Merry Christmas everyone!
My new text editor is now working as fully intended. This has enabled me to make some formatting changes in order to save space. Take a look:

Thanks to my new tool, I am now free to make text changes to any string I want without having to worry about offsets, as my new tool will automatically recompile the entire text bank. The new formatting style that I've adopted is modeled after vivify93's Final Fantasy IV hack, which doesn't have any 'space' bytes after periods, colons, and commas.
Also the 'HP' and 'MP' text has also been changed to what it looks like in FFIV:

And lastly I'd like to talk about icons:

The icon graphics were taken from the English prototype of Final Fantasy II, as those are as 'official' as you can get (as opposed to the Demiforce ones). And yes, there will be a visual difference between Cuirass items and Armor items.
Next up I am going to start working on a text decrypter for FFI&II GBA, that way I can view any of the text from the remake so I don't have to copy the script by hand.
EDIT: lmao, I'm looking into FF Dawn of Souls right now (since I'm a GBA hacking veteran), and the way the text is stored, at least in the FFII portion, is rather hilarious.
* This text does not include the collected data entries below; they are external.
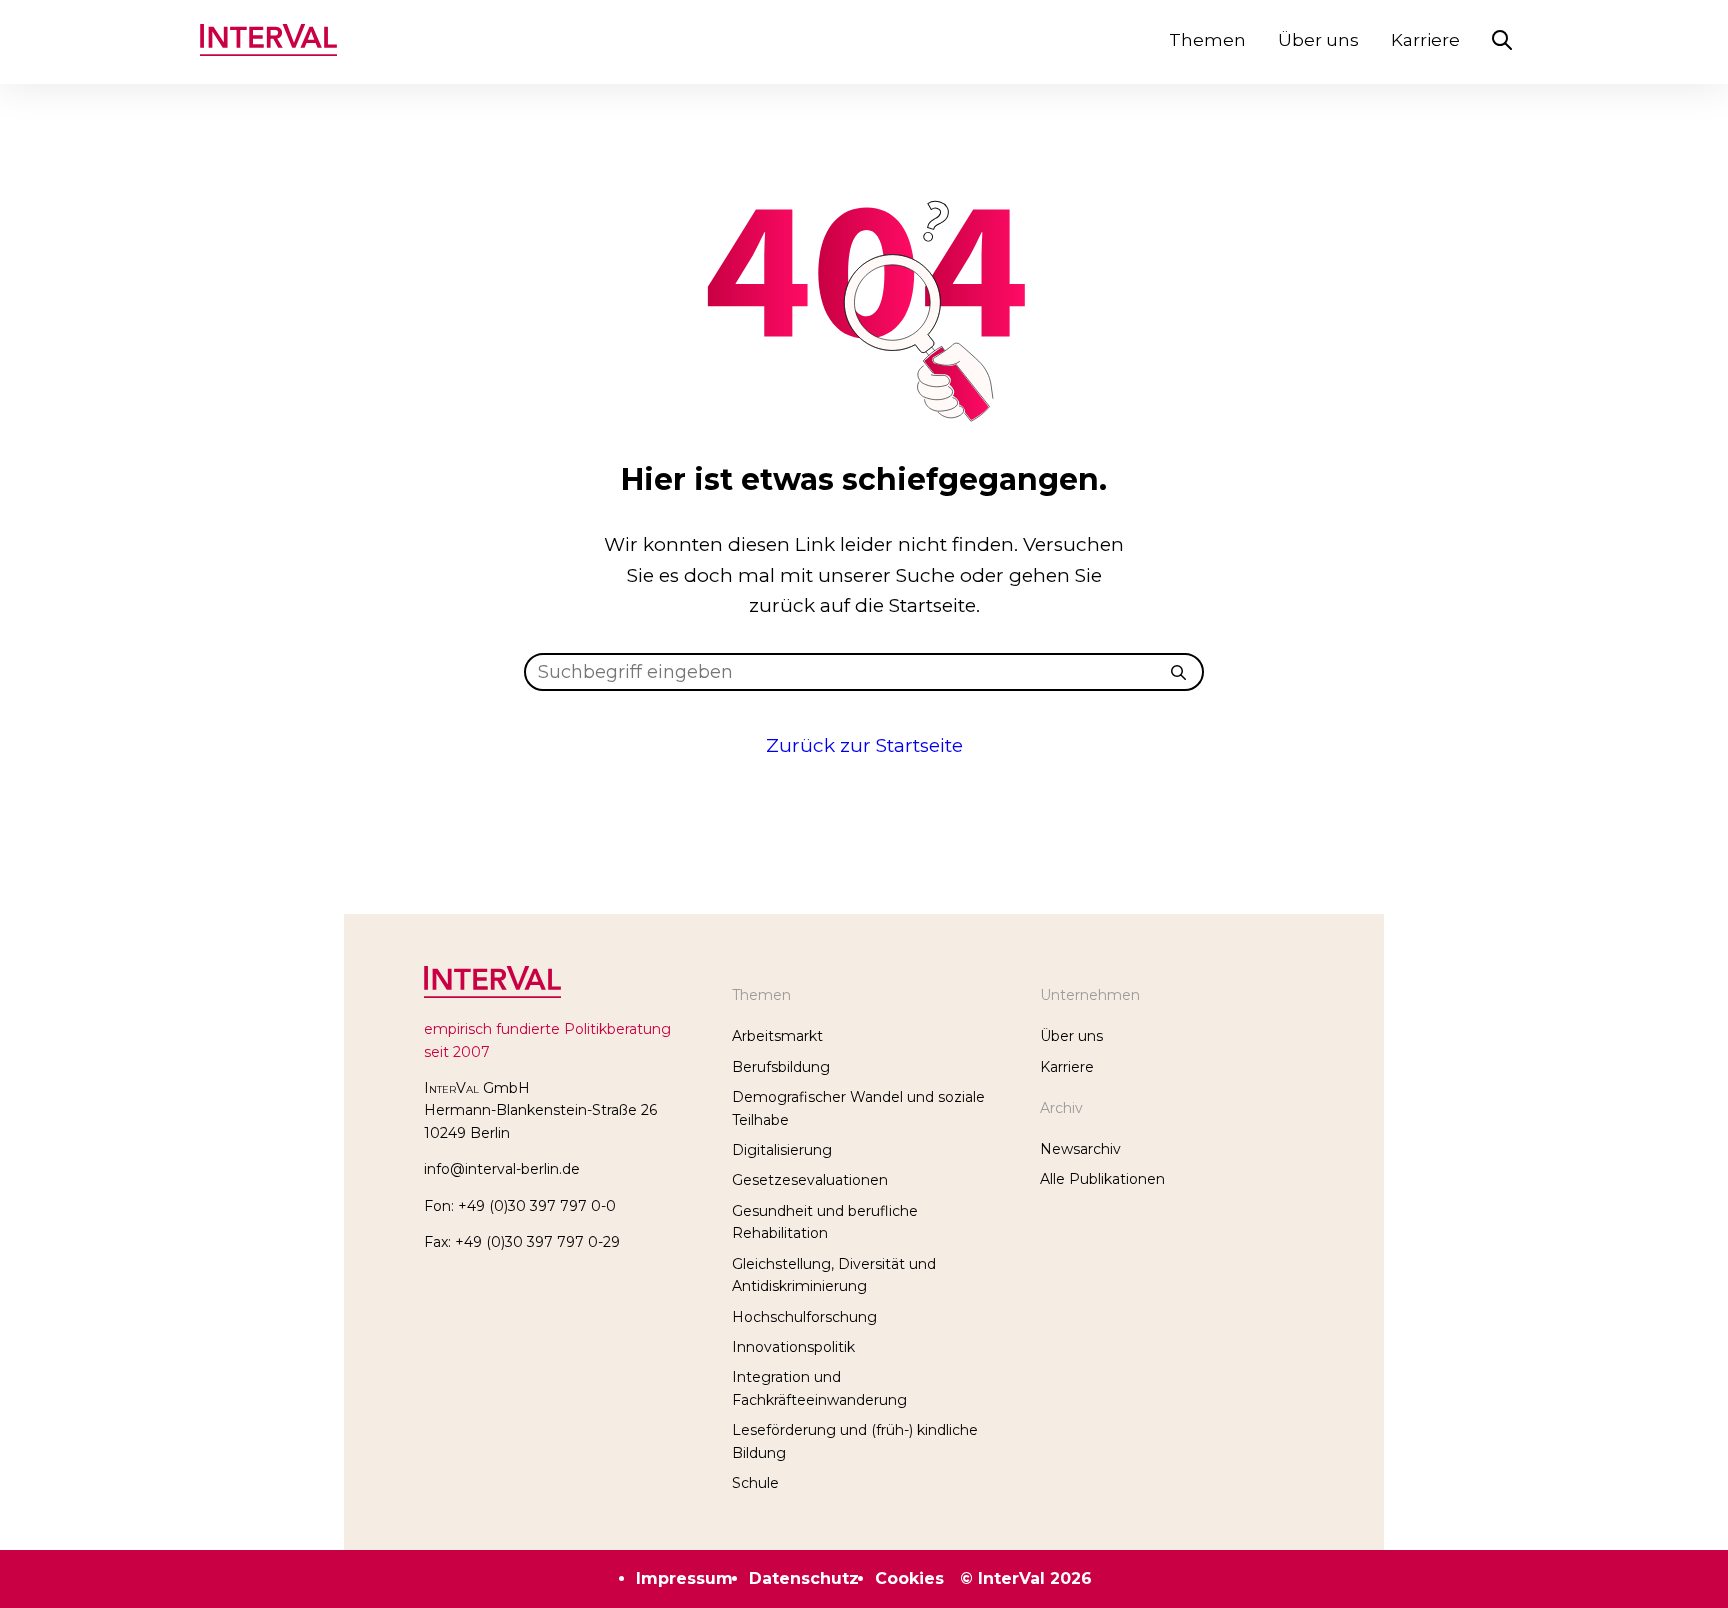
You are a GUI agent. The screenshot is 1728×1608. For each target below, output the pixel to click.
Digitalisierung (782, 1150)
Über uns (1318, 40)
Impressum (684, 1578)
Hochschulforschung (804, 1317)
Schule (755, 1483)
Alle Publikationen (1102, 1179)
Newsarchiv (1080, 1149)
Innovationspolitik (793, 1347)
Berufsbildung (781, 1067)
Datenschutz (804, 1578)
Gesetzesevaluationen (810, 1180)
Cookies (909, 1578)
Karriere (1425, 40)
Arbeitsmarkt (777, 1036)
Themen (1207, 40)
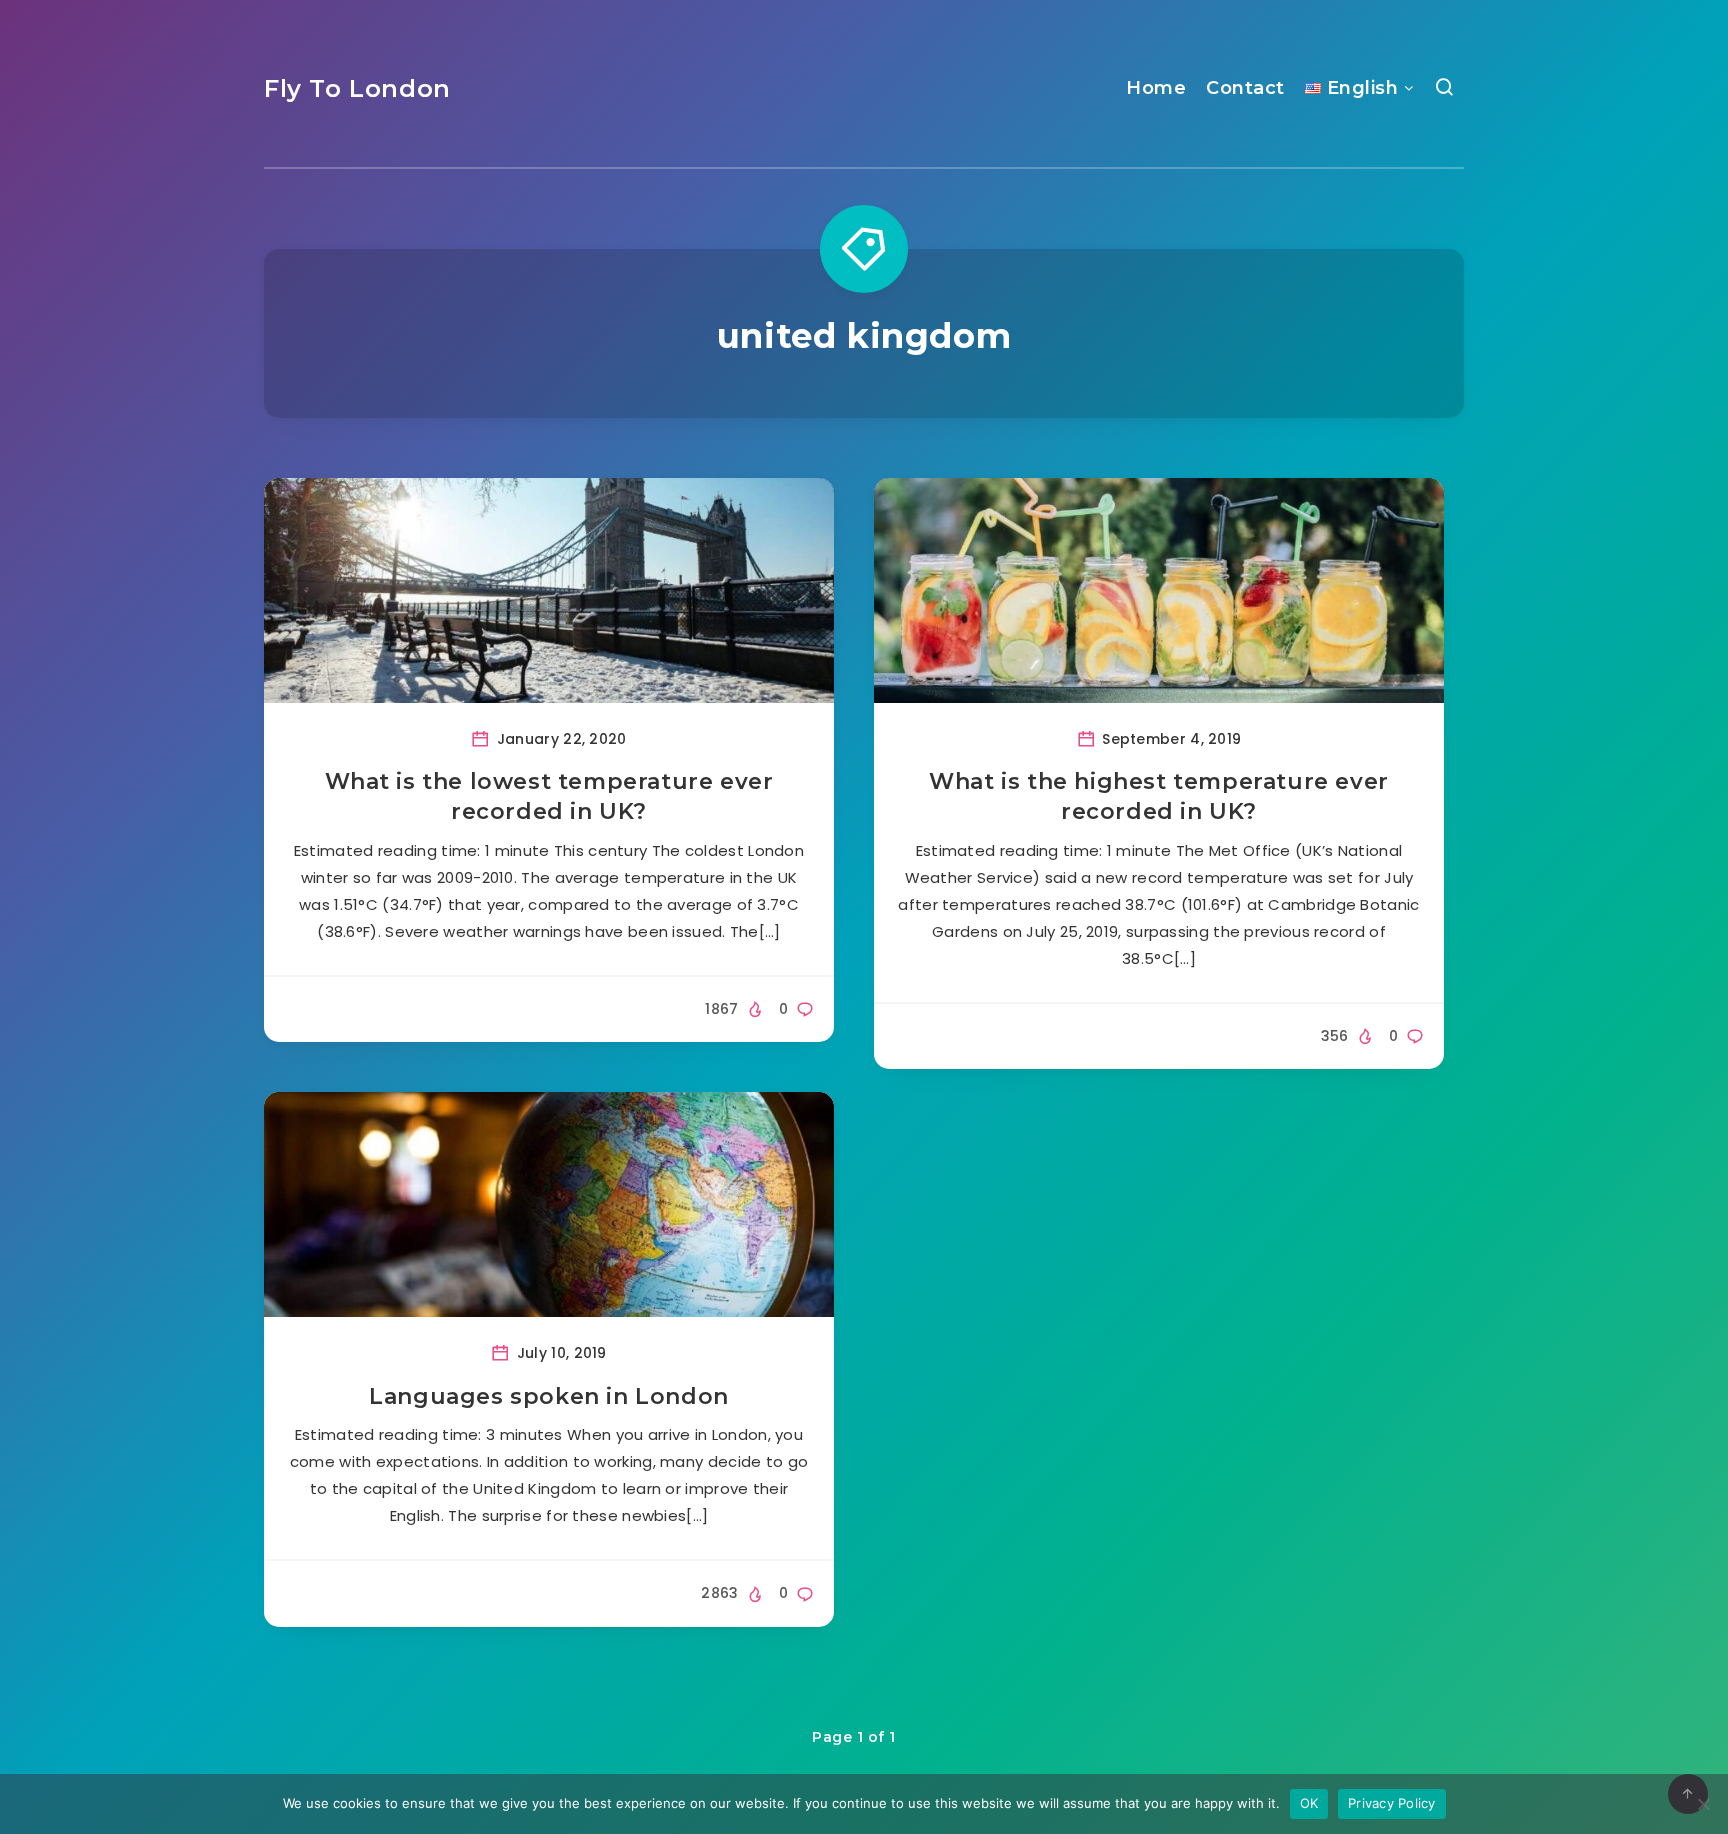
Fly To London (357, 88)
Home (1156, 88)
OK (1309, 1803)
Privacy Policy (1392, 1803)
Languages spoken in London (549, 1396)
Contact (1245, 88)
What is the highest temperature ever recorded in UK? (1159, 796)
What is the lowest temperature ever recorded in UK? (549, 796)
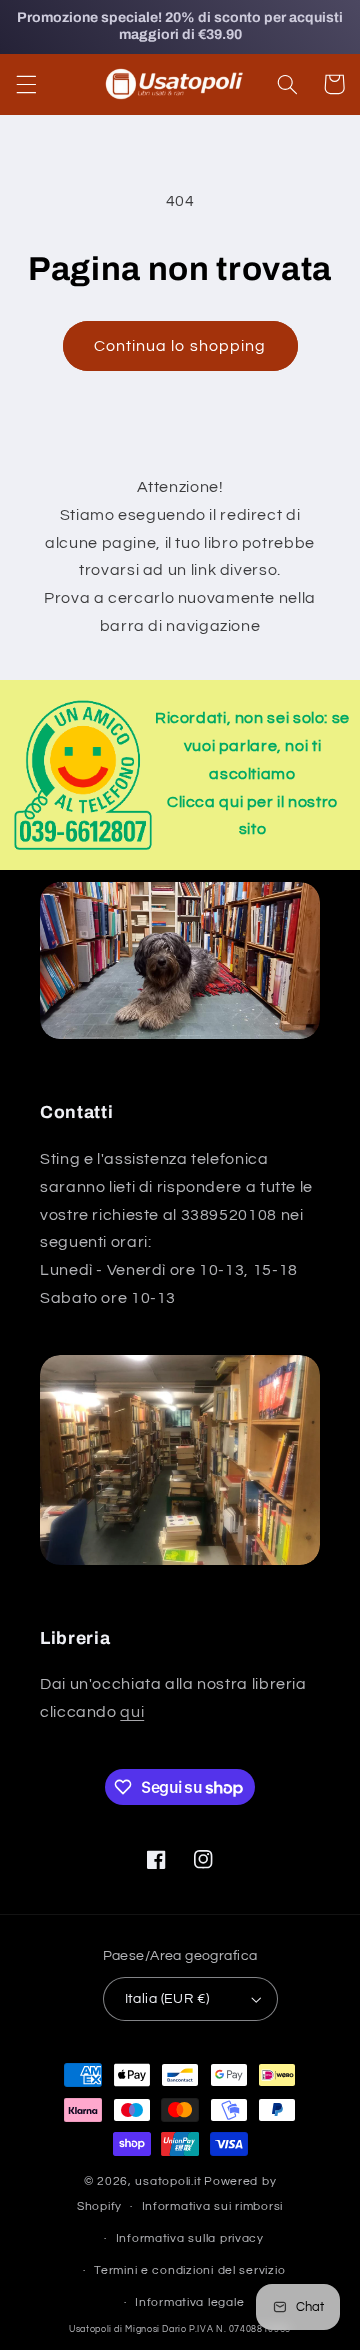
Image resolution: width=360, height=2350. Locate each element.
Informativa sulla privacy (190, 2238)
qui (132, 1712)
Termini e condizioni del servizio (189, 2270)
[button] (26, 84)
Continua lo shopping (180, 346)
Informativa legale (189, 2302)
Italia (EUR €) (167, 1999)
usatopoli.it (168, 2181)
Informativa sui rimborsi (213, 2206)
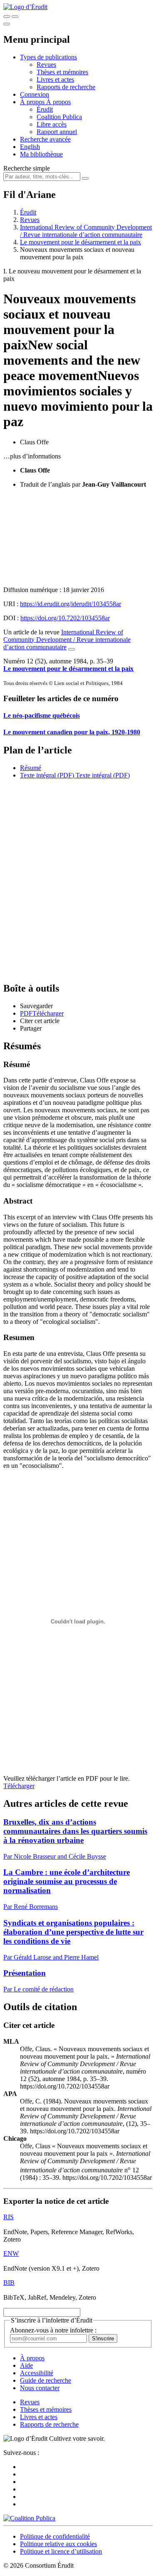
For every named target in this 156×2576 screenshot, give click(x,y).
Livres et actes (55, 79)
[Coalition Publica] (29, 2518)
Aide (26, 2365)
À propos (58, 101)
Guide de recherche (45, 2380)
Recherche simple (26, 168)
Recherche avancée (45, 139)
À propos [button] (33, 101)
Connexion (34, 94)
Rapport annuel (57, 131)
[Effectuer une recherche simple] (6, 16)
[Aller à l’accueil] (25, 6)
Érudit (45, 109)
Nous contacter (39, 2387)
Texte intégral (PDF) (47, 775)
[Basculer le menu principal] (6, 24)
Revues (46, 64)
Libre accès (52, 124)
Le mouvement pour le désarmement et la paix (80, 242)
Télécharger (19, 1785)
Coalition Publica (59, 116)
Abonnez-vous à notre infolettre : (53, 2330)
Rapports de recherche (66, 86)
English (30, 146)
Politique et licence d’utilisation (61, 2551)
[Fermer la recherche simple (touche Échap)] (15, 16)
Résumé (30, 767)
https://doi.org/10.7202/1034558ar (65, 617)
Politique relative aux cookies (58, 2543)
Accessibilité (36, 2372)
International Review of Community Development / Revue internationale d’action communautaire (86, 231)
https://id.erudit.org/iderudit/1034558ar (70, 603)
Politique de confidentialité (55, 2536)
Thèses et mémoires (62, 72)
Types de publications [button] (48, 57)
Each line of text has its own pointer. I don't mean paragraph, I mean a single freaking line of text has its own pointer, even if it stops mid-sentence!
EDIT: So it turns out that the text in FFDoS is stored in a really really ridiculous way. First of all, as mentioned before, each single line of text has its own pointer, and they're stored in reverse-alphabetical order in a lookup table. And then there's ANOTHER table that the game uses to look up which "line ID", but this table isn't really a true table, more like a list that the game looks through and it even has its own text separate from the other text table, which controls keywords. At this point I'm getting sick of reverse-engineering FFDoS's ASM code so I decided I'm just going to continue transcripting by hand as before.